Mientras tanto, la verdadera sonda había trepado sobre los bloques y estaba bajando hacia el otro lado, sin haber sufrido daños. Ya habían pasado tres minutos y ocho segundos. Un trozo de camino recto demostró ser tan seguro como aparentaba. Estaba flanqueado a ambos lados por torres sin ventanas de cien metros de altura, construidas con algún material iridiscente y bruñido, cuya superficie parecía estar aceitada, que emitía dibujos temblorosos mientras la sonda pasaba junto a él. Al comenzar el cuarto minuto, la sonda evitó una reja brillante y dentada y se apartó de un martillo pilón en forma de paraguas que bajó con fuerza destructora. Ochenta segundos más tarde dio la vuelta a un volquete que abrió un abismo, eludió rápidamente un quinteto de filos tetraédricos que surgieron del pavimento y emergió en una alfombra mecánica que lo transportó velozmente hacia adelante durante cuarenta segundos más.

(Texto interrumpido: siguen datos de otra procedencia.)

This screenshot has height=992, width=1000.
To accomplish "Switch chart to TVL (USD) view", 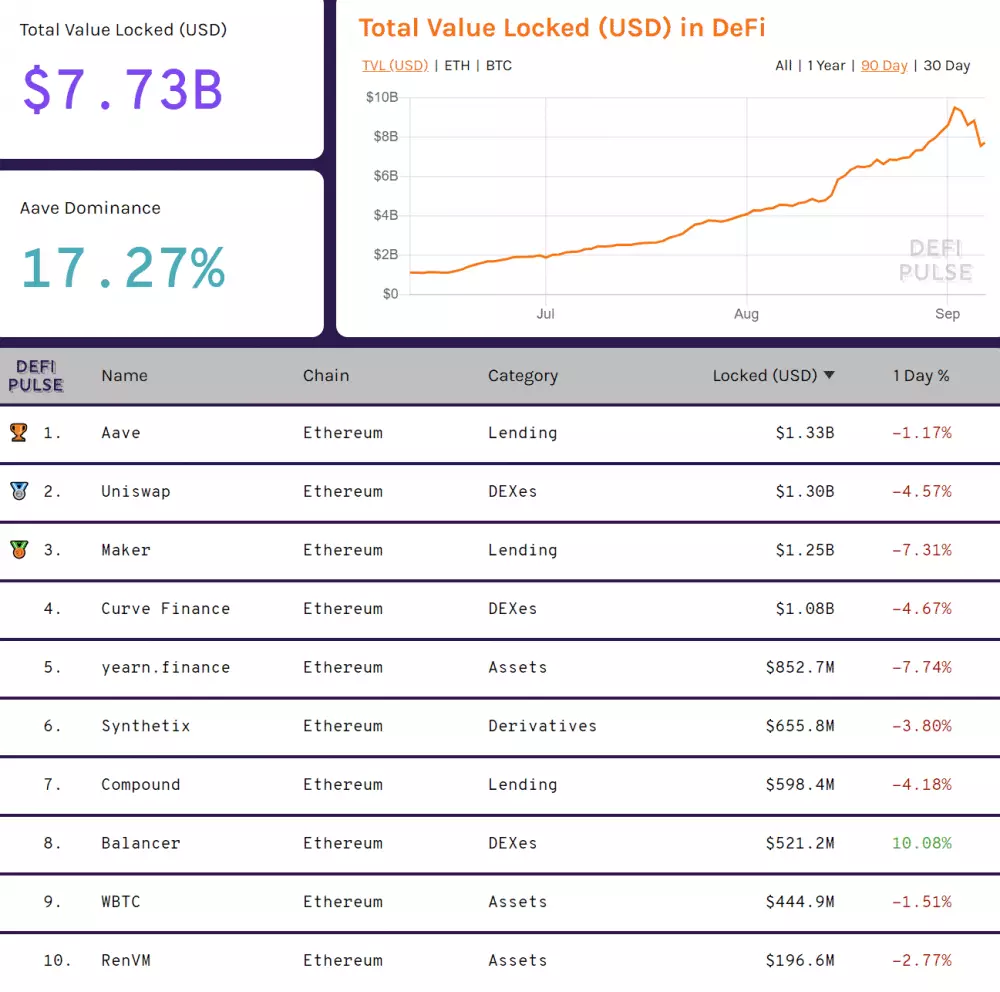I will coord(395,66).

Aquel trecho había sido recorrido muchos años antes por un explorador terrestre llamado Cartissant, que había muerto allí. Había dictado un registro detallado de su experiencia en el laberinto. Había durado cinco minutos y treinta segundos; su error había sido no bajar de la alfombra en el segundo cuarenta y uno. Los que habían estado recibiendo la transmisión en el exterior no supieron nunca qué le había sucedido luego.
Cuando su explorador dejó la alfombra mecánica, Rawlings pidió otra simulación y vio una rápida escenificación de lo que suponía el ordenador: en ese lugar la alfombra se abría y tragaba a su pasajero. Mientras tanto, la sonda se dirigía rápidamente hacia lo que parecía ser la salida de la zona más exterior del laberinto. Más allá había una plaza alegre y bien iluminada, rodeada por unas burbujas flotantes de una sustancia irisada y brillante.
— Estoy en el séptimo minuto y seguimos avanzando, Charles — dijo Rawlings —. Parece que justo delante hay una puerta que da paso a la zona G. Quizá sería mejor que vigilara usted mi pantalla.
— Si duras dos minutos más, lo haré — dijo Boardman.